In support of National HIV Testing Week 18-24 November 2017, Positively UK wants to remove the fear and stigma of testing for HIV.
During National HIV Testing Week we will be sharing the stories of seven people who have had the HIV test and received a positive diagnosis.
I was only tested for HIV because my then partner became incredibly ill and was rushed into hospital. This was many years ago before the life saving drugs we have now. I knew that if he was positive then chances were that I would be.
Having the test and finding out a positive result was no surprise but still it left me numb. It was a different time and I became quite ill, I was also in my first year at university. I remember my overriding feeling was that if I was going to die then I would do so with a degree, that, I thought rather dramatically, could be etched on my tombstone.

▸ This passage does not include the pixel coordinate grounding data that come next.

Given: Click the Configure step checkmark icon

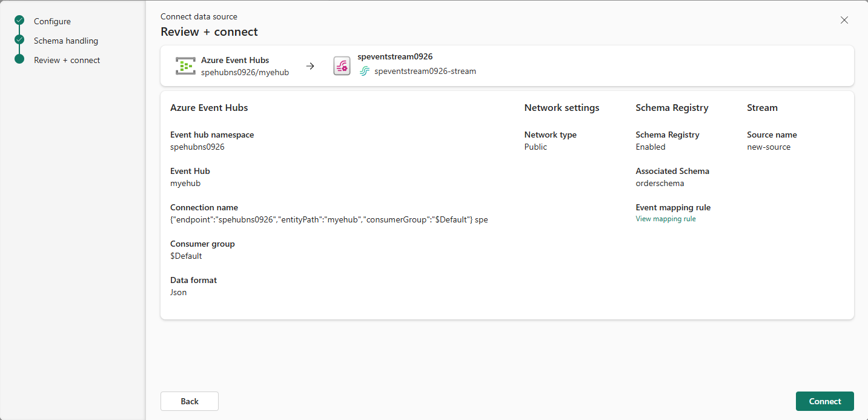Looking at the screenshot, I should pyautogui.click(x=19, y=21).
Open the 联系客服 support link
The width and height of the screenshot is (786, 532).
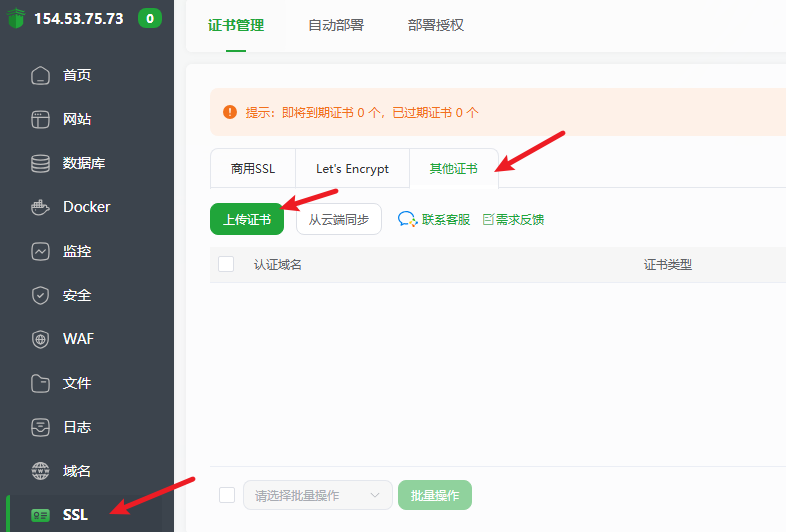[434, 219]
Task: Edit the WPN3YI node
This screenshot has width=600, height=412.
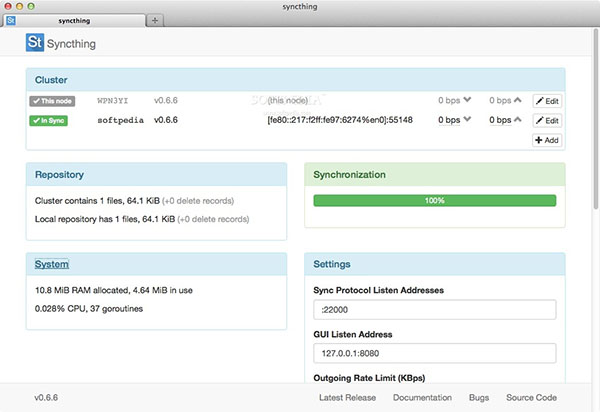Action: [x=547, y=101]
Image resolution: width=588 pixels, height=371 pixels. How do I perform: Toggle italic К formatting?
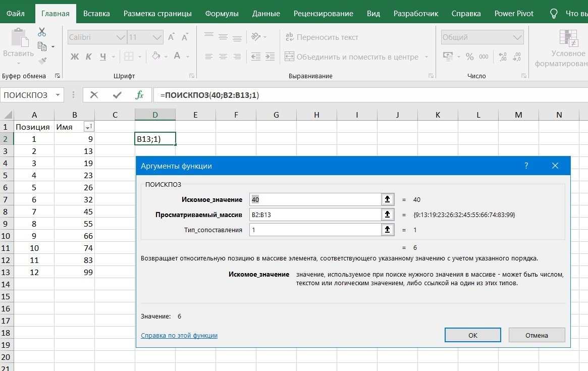coord(89,57)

It was the early 90s before the introduction of the brilliant, life affirming treatments we now have, I stopped smoking, stopped drugs and at the time drinking and I started to really look at my all-round health. I made changes, started running and exercising and thought about the food I was putting into my body. Back then, before drugs, I did what I could do to stay alive. I understood how precious and bloody wonderful life is.

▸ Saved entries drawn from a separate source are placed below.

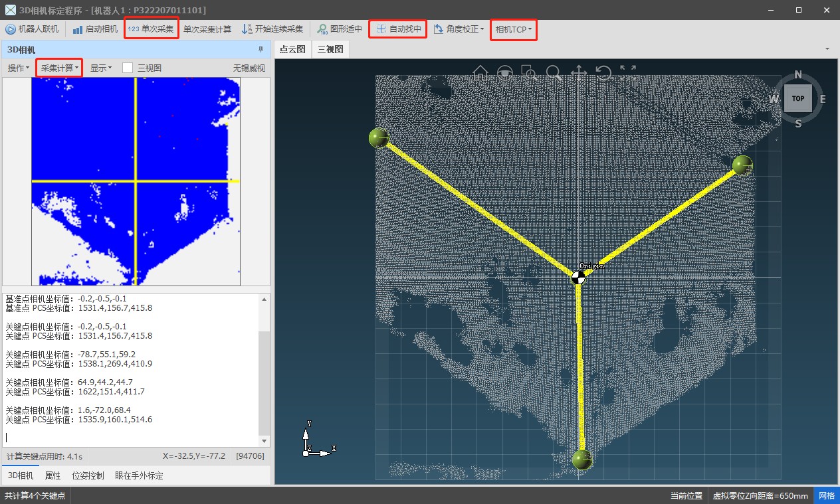Select the zoom-to-window icon in viewer
The width and height of the screenshot is (840, 504).
pos(529,73)
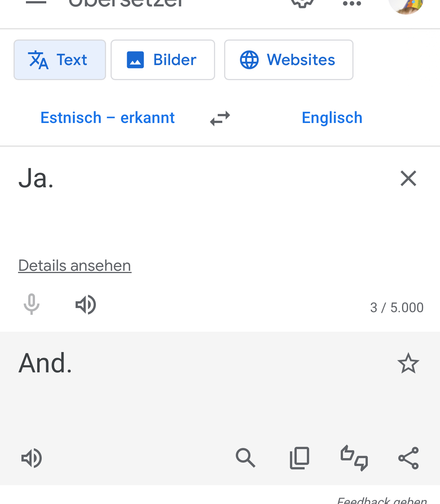Switch to the Bilder tab
The height and width of the screenshot is (504, 440).
click(163, 60)
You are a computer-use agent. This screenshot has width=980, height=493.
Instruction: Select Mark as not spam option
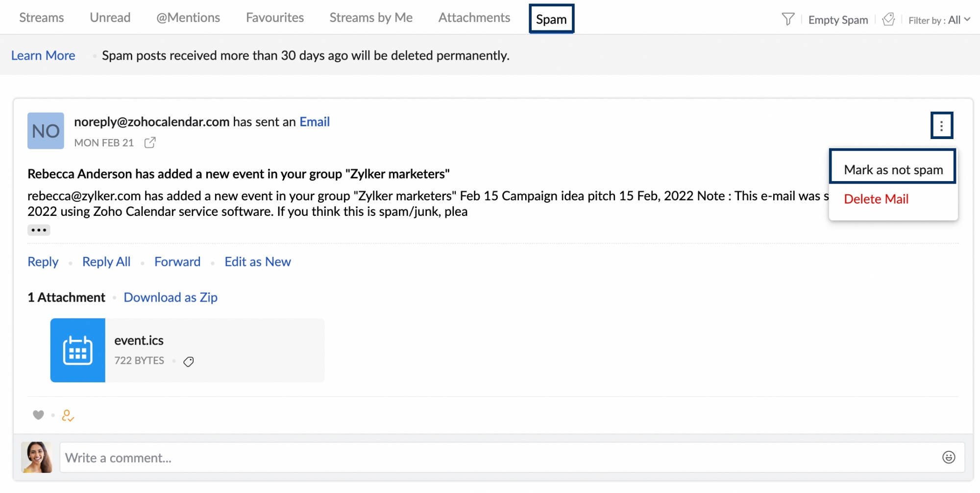[893, 170]
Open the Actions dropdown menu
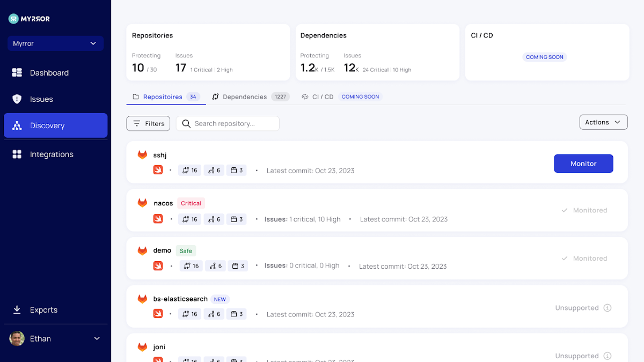The height and width of the screenshot is (362, 644). (x=603, y=122)
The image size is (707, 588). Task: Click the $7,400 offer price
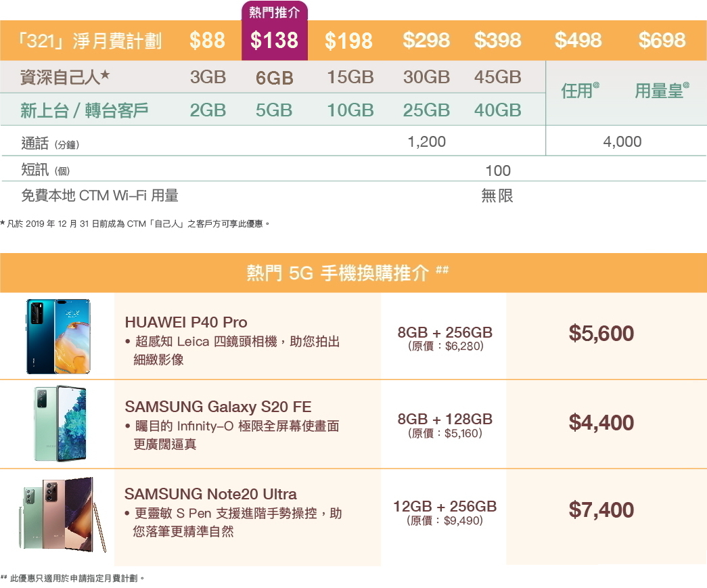(x=601, y=510)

Twenty-five years later I’m still here, thriving and adoring the simple fact that I’m ageing.
I’m in my fifties and still exploring new horizons. Making those changes back then has enabled me to life a fairly balanced life, I appreciate my health and still do what I can to improve the way I feel through diet and exercise. HIV gave me a bravery that I never had before.

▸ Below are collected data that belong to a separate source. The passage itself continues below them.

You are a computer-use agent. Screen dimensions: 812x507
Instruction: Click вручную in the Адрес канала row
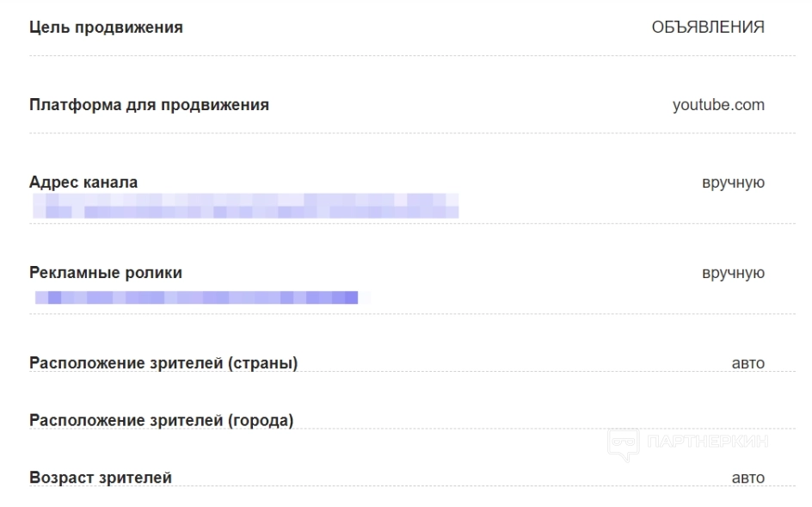(x=734, y=182)
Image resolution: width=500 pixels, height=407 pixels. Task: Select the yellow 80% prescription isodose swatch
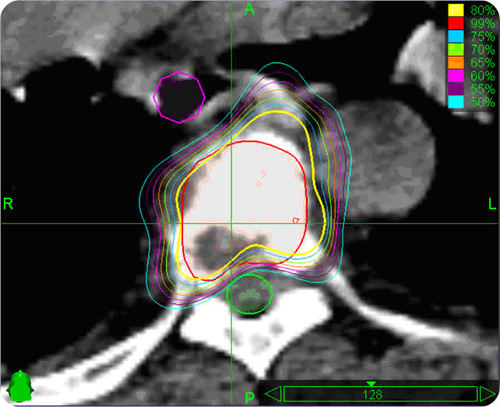(456, 10)
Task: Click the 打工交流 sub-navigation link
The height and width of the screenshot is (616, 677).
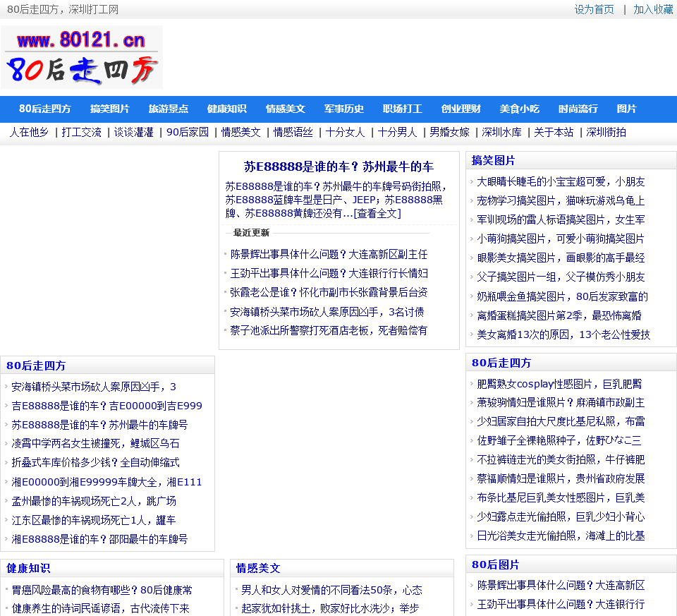Action: click(81, 132)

My HIV diagnosis became a positive life-chance, I didn’t know how long I would live for, many back then died. But I made an active choice to grasp life and try to live in the present, I had the support of family and friends but more importantly, for me, I set life goals that were about living, not about a ‘bucket list’ to accomplish before dying. If you get a positive diagnosis, please self care, reach out to those you know you can trust and to others you may meet, get support and then allow your life to go back to its old pace or find a new pace but know that with the brilliant treatments we now have that there is no reason why your life cannot be both long and full of wonder.